A price spike could affect more than 70,000 homes in the Augusta area that are heated by natural gas, along with many others that rely on electricity generated partly by natural-gas-fired power plants.
It used to be that when Long Petroleum LLC sought a deep-pocketed partner to pursue a hot natural gas prospect, money was relatively easy to come by and deals were put together in a matter of months. Today, the Shreveport, La., company is lucky if its phone calls are returned.
"People are afraid to take a risk," said Kevin Long, whose family-owned business has been wildcatting since the 1930s. Other executives and industry officials agree, and attribute the change to a complicated mix of economics, politics and geology.
The experience of Long Petroleum illustrates how this cautiousness is transforming an industry whose legend was built by people willing to bet the ranch in hopes of striking it rich.
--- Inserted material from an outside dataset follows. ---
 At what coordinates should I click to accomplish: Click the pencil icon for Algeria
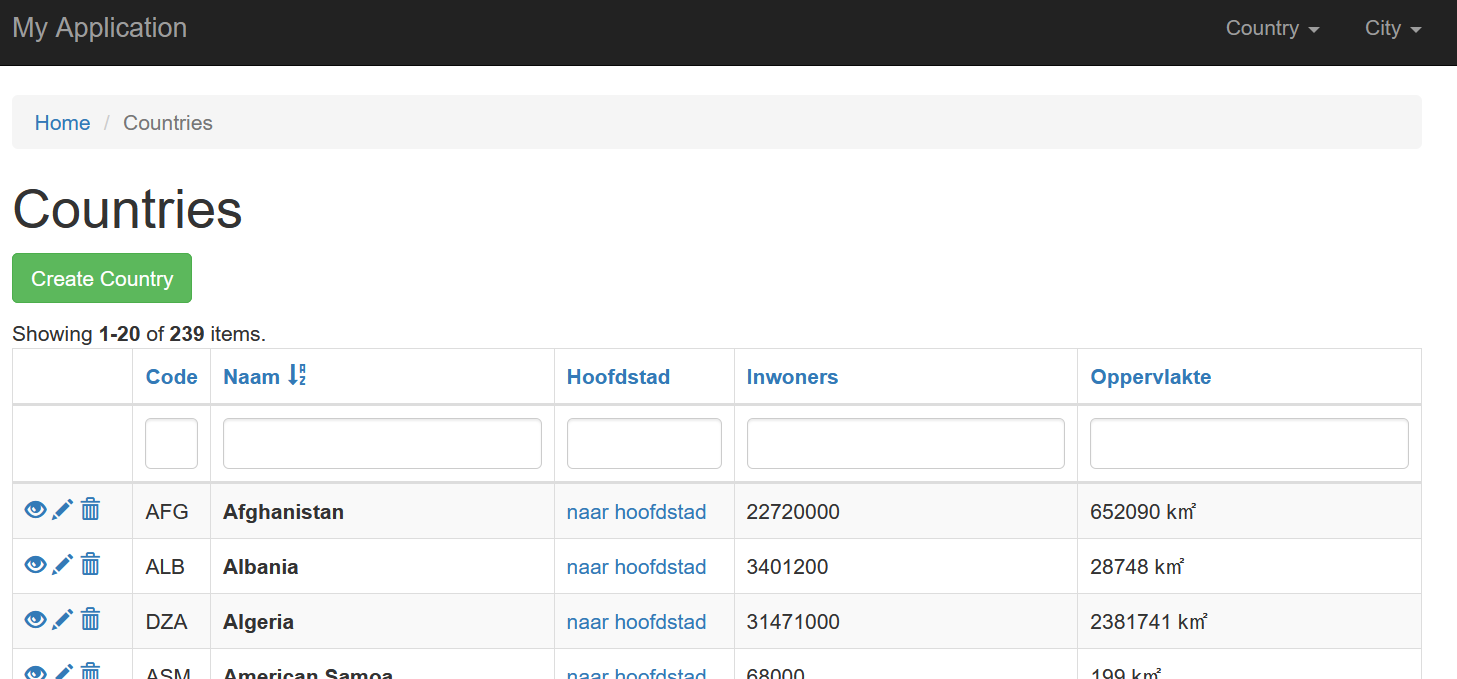62,620
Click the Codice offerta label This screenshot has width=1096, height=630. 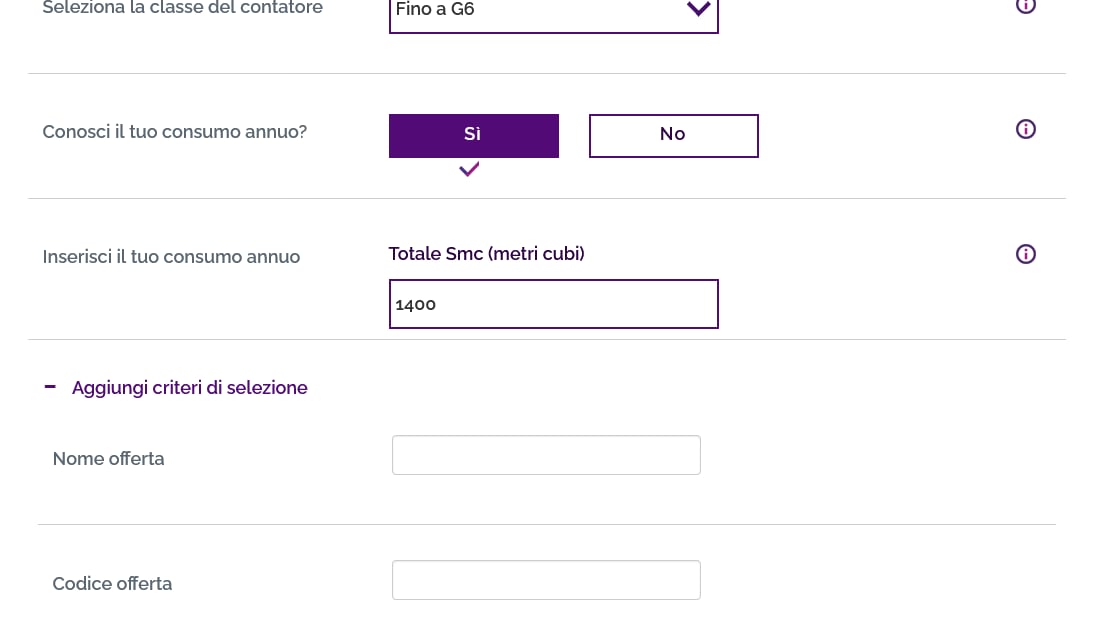[x=112, y=584]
Furthermore, the aversion to risk could lead to tighter supplies and higher prices in the future.
The prudence is palpable, experts said, and partly explains why there has been no rush to drill new wells in recent months, despite a significant ascent in the price of natural gas, a mostly domestic fuel used to heat homes and produce electricity. It will almost certainly result in higher prices for homeowners this winter.
Mark Papa, the chairman and chief executive of EOG Resources Inc., a large Houston-based oil and gas producer, said the industry trend points to a "very substantial decline" in domestic natural gas production over the next six months, and possibly longer.
EOG Resources plans to buck the trend, increasing production now in anticipation of even higher prices, Mr. Papa said.
He said he expects the wholesale price of natural gas to range between $3.50 and $4.50 per 1,000 cubic feet over the next three years. By comparison, the average price from 1996-2000 was $2.46, according to the Department of Energy.
Other industry officials are less bullish, stressing that the current price - hovering above $4 - is caused by temporary phenomena, most notably the threat of war in Iraq. They say production levels are high enough because the economy is still weak and fuel demand is recovering slowly.